Here is the scene: I was in high school. It was 1986, and the way I dressed reflected two of my biggest influences at that time, Howard Jones and LL Cool J. My buddy and I were looking for something to do one night when we learned that two girls we were interested in were going up to a party in the hills of LA. We met up with the girls and followed them up through a rich neighborhood to a place the locals called “the top of the world.” It was a beautiful area overlooking Beverly Hills and Santa Monica. When we arrived, we were excited because of the obviously lively party going on. We only knew a few people, including the girls we had followed.
As we settled in and began to talk and hang out, suddenly people in black outfits with guns jumped out of the bushes. It was a sting operation, and we were caught in it! The police had been watching us the whole time. They went through all the cars looking for drugs and proceeded to line us all up, zip-tie our hands, and put us on a bus. Apparently, we were headed to jail. What was I going to tell my mom? My best friend and I were terrified. I was so afraid that I did something very uncharacteristic for me at that time. I asked one of the girls for a kiss. I figured, “What the heck? My life is ruined anyway.” After the peck, we were brought to the station and sat down as the processing began. We were not in possession of any drugs or alcohol, so they had nothing on us. However, we had been at the wrong place at the wrong time. As I sat there in that jail, I asked myself, “How did I end up here?”
Years later, as I reflect on that incident, I realize that I had no idea where I was going. I was being led straight to jail and didn’t even know it. It was not until after this incident that I discovered an important principle I call inevitable movement. Stephen Covey, author of The Seven Habits of Highly Effective People, writes that “there are three constants in life ... change, choice, and principles.” We are always moving, going in one direction or another. There is never a time when we are completely still. Sometimes we think we are still when we vegetate in front of the TV, for example, or take a much-needed vacation. But we are always moving, even then. That night I was going somewhere, and it was not a place I wanted to be. The moral of the story is to know where you are going. I wonder how many kids’ lives could be saved this year if the simple question was asked: where are you going? How many relationships might be saved unnecessary pain and anguish if people simply sat down and at least asked where things were headed. How many parents could be spared the heartache of knowing that they had contributed to raising a delinquent child if they only asked, “Where are my child-raising principles taking my kid?”
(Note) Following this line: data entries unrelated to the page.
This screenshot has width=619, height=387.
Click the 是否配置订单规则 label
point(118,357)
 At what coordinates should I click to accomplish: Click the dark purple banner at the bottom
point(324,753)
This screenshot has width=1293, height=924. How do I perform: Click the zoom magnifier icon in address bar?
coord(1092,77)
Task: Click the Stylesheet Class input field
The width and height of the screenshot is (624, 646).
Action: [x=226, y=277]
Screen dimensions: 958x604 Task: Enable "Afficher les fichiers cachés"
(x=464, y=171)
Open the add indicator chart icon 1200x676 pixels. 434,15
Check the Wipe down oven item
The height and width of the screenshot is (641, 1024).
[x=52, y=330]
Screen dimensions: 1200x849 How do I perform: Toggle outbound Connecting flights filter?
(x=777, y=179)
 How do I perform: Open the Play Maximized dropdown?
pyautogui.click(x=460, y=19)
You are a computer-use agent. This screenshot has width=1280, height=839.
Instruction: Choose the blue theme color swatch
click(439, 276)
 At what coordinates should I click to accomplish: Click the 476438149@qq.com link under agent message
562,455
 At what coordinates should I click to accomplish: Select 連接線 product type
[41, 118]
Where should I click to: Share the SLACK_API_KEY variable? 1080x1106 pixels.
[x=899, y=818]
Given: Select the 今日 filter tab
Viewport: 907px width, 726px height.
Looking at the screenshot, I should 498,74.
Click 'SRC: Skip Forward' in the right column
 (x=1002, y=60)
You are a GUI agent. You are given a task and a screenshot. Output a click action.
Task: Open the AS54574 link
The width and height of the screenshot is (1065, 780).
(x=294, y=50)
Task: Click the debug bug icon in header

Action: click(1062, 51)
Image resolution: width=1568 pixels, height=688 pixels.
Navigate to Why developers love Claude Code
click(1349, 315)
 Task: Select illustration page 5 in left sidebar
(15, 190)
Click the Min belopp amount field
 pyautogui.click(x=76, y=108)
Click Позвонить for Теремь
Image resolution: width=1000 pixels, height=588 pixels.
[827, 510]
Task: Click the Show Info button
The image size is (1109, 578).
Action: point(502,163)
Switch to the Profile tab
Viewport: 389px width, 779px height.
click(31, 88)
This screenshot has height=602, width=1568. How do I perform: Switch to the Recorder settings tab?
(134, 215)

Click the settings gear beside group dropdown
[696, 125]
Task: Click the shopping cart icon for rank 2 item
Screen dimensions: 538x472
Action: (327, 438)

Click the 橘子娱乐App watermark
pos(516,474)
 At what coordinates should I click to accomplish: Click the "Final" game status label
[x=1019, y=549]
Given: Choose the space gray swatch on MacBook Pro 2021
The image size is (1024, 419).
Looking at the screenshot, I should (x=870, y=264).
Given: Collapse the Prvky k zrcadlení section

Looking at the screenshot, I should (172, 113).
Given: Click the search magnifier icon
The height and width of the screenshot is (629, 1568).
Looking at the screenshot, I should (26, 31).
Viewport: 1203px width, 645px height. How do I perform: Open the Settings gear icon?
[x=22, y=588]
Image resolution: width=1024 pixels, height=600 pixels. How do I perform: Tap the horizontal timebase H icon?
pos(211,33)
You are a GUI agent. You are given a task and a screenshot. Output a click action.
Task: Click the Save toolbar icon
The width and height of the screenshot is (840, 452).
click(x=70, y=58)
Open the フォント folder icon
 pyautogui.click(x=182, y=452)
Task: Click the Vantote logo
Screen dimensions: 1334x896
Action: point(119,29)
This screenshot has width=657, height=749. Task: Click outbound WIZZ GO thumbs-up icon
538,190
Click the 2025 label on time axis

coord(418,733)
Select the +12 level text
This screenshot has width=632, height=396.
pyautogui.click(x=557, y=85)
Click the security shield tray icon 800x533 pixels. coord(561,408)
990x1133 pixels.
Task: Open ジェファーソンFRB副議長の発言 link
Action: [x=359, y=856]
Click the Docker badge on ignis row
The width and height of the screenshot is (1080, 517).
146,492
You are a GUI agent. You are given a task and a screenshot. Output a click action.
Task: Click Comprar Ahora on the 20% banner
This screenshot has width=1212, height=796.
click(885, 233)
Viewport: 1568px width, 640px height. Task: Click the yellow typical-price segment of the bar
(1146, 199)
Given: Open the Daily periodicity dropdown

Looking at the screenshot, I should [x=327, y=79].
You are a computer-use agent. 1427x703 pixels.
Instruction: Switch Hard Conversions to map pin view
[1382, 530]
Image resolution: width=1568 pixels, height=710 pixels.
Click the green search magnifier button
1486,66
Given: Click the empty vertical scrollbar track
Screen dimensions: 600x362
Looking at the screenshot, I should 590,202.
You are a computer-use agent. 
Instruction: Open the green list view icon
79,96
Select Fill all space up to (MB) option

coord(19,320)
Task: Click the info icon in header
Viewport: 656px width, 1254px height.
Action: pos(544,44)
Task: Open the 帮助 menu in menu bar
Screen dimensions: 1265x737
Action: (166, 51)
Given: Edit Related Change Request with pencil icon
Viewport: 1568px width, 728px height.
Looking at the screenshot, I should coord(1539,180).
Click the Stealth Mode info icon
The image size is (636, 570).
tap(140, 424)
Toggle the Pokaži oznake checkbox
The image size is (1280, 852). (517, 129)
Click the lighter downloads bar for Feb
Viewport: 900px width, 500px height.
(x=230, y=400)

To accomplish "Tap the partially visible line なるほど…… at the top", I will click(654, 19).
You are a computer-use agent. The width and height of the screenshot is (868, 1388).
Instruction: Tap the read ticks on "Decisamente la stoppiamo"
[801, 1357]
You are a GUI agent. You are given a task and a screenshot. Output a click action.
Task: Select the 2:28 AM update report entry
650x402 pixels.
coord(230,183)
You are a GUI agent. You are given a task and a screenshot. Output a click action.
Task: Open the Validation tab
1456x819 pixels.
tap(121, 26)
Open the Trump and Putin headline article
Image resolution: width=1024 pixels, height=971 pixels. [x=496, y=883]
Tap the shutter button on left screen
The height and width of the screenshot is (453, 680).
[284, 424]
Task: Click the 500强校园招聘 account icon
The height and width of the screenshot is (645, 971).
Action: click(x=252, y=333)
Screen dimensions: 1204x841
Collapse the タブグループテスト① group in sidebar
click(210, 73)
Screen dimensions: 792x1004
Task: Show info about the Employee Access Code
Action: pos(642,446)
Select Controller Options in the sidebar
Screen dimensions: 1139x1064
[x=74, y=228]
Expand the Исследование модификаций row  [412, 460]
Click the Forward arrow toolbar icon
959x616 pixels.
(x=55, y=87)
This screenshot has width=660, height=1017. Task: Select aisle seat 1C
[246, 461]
The applications of this principle are wide, deep, long, and high. I am not so idealistic as to believe that you can escape the unpredictable parts of life by asking the question, “Where am I going?” But remember, you are going somewhere. Movement is inevitable. The question is not, “Are you moving,” but “Where are you going?” You’re going to end up somewhere in every area of your life. Make sure it’s a place you want to be.